◆ REQUIRED WORK ◆
Retype each entry verbatim. Do not include the images.

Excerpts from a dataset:
Start of Block

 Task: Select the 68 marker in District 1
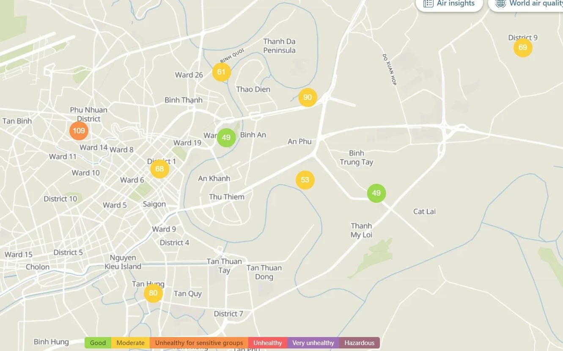159,169
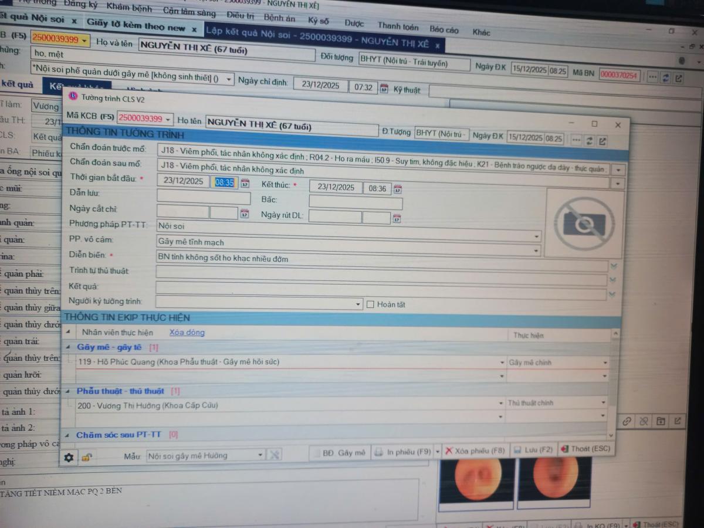Image resolution: width=704 pixels, height=528 pixels.
Task: Open calendar picker for Thời gian bắt đầu
Action: 245,183
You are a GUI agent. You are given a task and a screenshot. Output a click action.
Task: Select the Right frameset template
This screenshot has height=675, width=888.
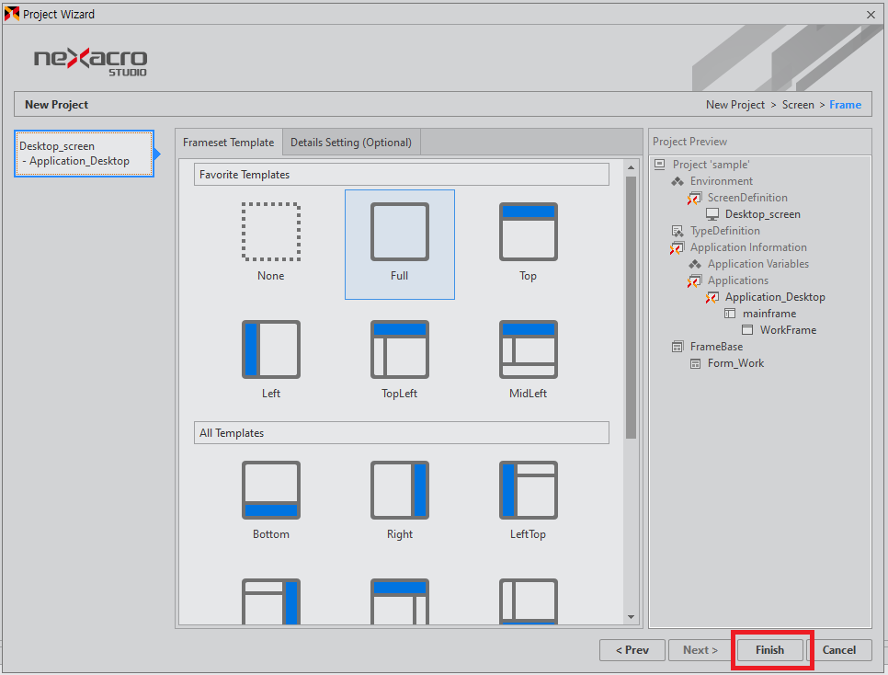coord(399,490)
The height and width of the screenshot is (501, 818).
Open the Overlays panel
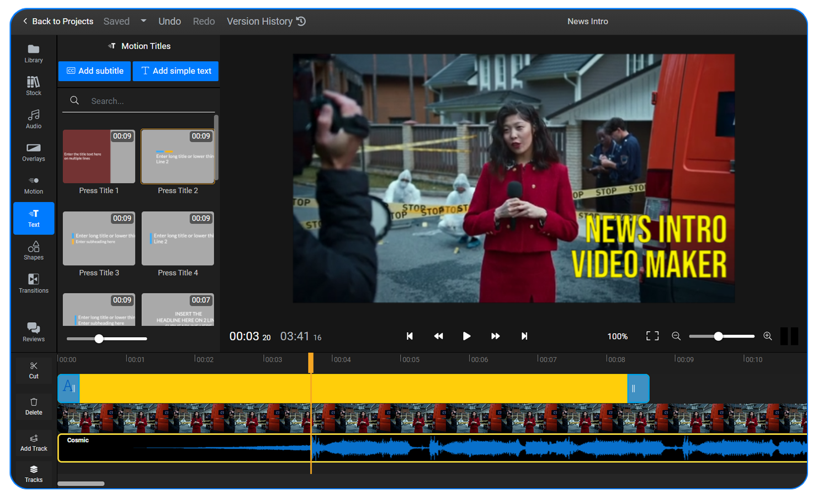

End of Block

◆ ANSWER BOX ◆
 Task: Select the 68 marker in District 1
159,169
Image resolution: width=704 pixels, height=528 pixels.
Task: Open calendar picker for Thời gian bắt đầu
Action: 245,183
You are a GUI agent. You are given a task and a screenshot. Output a click action.
Task: Select the Right frameset template
This screenshot has height=675, width=888.
coord(399,490)
The height and width of the screenshot is (501, 818).
Open the Overlays panel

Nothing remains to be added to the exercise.